START DATA

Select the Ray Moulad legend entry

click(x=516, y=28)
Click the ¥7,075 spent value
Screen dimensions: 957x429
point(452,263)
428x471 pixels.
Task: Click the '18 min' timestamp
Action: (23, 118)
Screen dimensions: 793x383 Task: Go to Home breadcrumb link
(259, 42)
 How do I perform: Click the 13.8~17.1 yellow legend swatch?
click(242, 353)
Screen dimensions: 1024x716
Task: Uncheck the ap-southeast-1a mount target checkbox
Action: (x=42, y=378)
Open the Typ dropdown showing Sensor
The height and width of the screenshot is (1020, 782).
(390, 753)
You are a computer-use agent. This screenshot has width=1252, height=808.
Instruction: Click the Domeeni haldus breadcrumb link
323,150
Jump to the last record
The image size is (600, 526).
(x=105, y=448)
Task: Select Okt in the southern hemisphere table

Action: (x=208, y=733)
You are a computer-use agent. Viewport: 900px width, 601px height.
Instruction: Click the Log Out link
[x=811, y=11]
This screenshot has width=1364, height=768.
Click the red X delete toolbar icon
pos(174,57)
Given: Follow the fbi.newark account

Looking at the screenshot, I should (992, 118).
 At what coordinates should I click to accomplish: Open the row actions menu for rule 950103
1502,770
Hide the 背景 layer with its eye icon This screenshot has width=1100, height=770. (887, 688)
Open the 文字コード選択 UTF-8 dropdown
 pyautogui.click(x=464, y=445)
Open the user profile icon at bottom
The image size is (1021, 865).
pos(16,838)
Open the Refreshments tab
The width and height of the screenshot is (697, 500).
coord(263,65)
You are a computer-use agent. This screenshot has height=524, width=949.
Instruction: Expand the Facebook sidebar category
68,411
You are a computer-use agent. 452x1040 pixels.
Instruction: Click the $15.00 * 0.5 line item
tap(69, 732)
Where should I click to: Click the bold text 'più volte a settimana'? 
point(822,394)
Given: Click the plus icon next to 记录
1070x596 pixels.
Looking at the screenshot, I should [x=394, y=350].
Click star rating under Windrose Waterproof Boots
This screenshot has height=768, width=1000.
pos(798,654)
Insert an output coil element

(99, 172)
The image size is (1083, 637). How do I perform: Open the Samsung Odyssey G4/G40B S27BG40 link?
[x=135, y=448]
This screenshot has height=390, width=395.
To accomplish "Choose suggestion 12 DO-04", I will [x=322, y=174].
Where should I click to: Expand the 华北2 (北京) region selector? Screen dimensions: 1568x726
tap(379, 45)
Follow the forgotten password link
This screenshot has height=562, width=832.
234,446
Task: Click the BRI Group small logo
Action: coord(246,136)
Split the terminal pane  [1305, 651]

END DATA

- [BRIEF] In the entries above, restate word for word the lines between the one holding "Given: Follow the fbi.newark account" and the one holding "Hide the 背景", inclusive, and nothing besides.

- [EXERCISE OUTPUT]
Given: Follow the fbi.newark account

Looking at the screenshot, I should (992, 118).
 At what coordinates should I click to accomplish: Open the row actions menu for rule 950103
1502,770
Hide the 背景 layer with its eye icon This screenshot has width=1100, height=770. (887, 688)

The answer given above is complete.